** Aim of the task **
Copy verbatim the block of lines in the entries below whose first line contains "Task: Jump to Overview in Contents" and whose last line contains "Screen dimensions: 1638x1150". Leave out all other lines.

** Data for review **
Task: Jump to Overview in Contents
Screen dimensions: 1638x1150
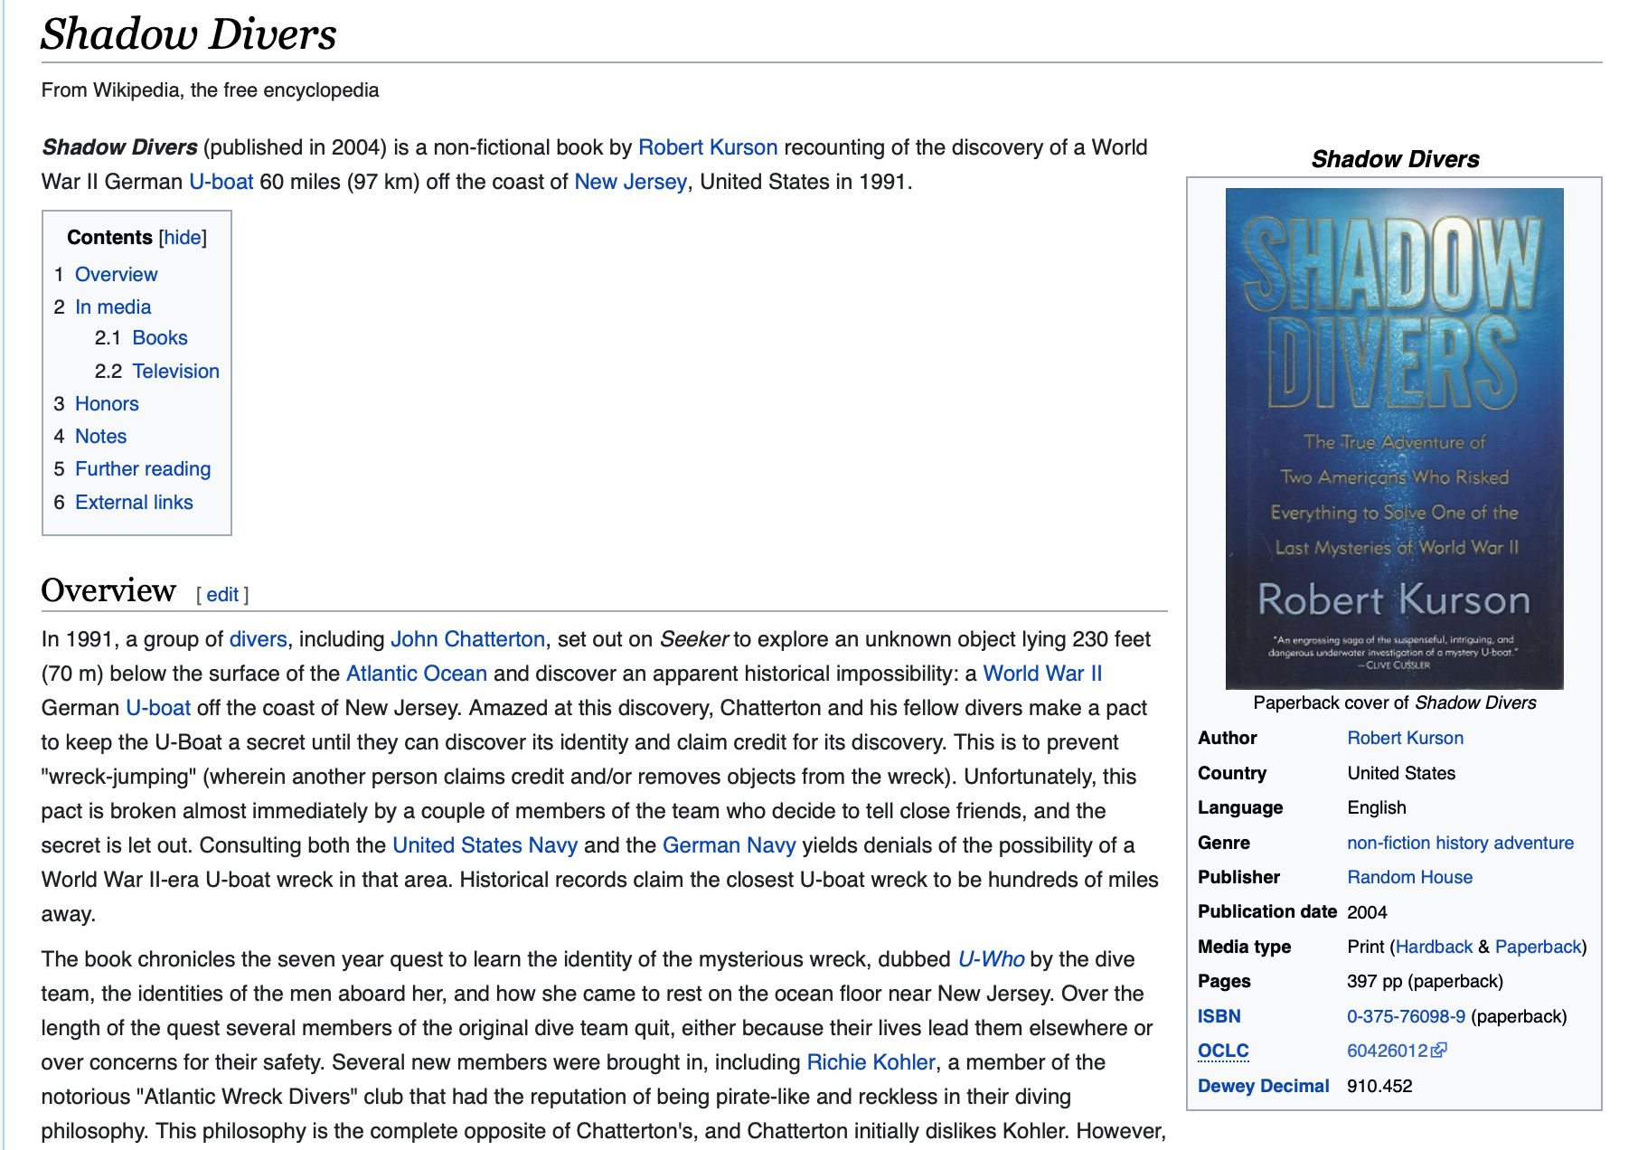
* * *
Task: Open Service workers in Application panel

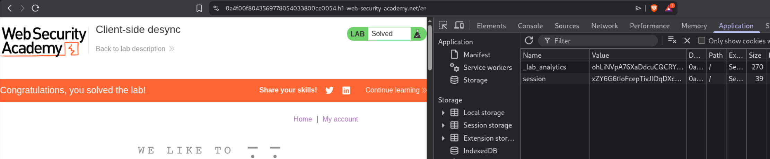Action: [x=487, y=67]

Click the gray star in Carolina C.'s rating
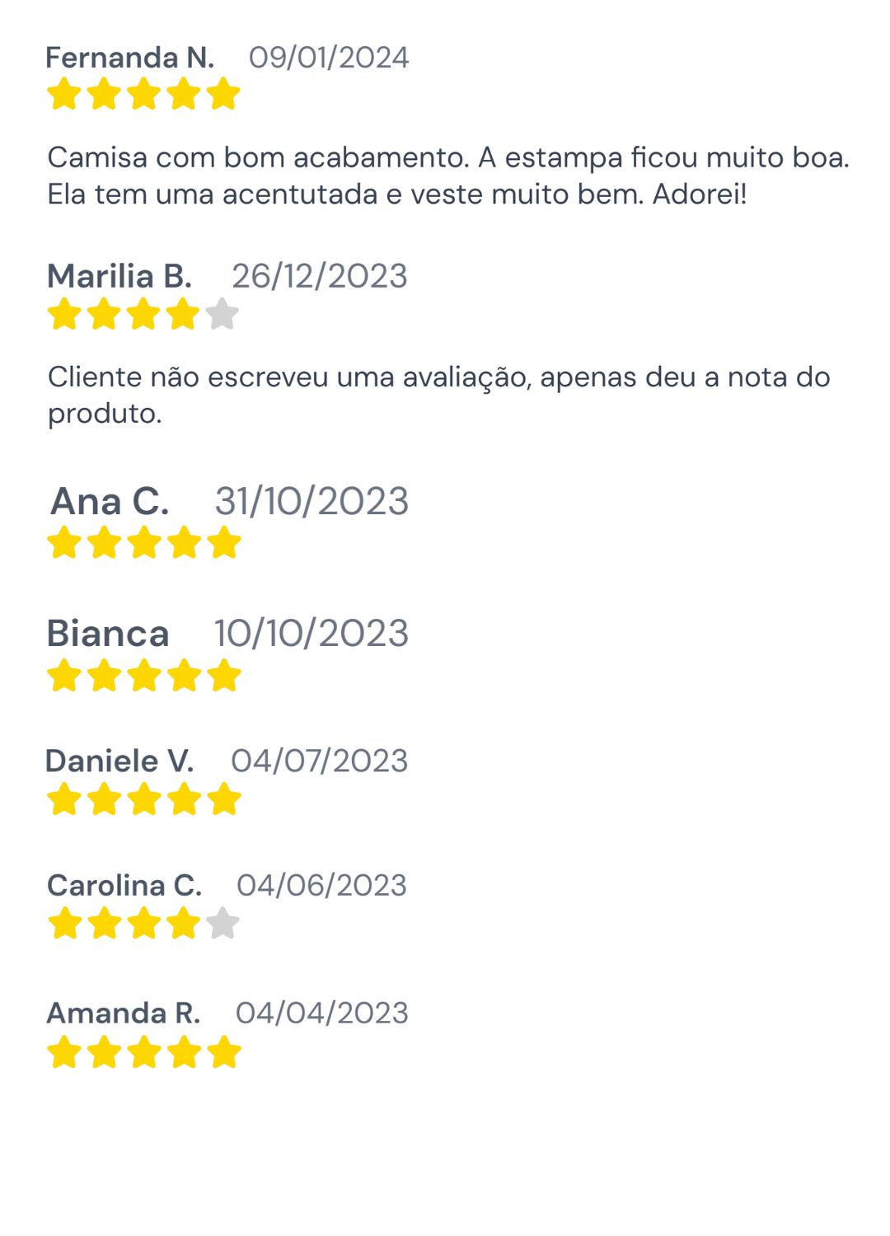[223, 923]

** Reply **
Task: Jump to Overview in Contents
Screen dimensions: 1638x1150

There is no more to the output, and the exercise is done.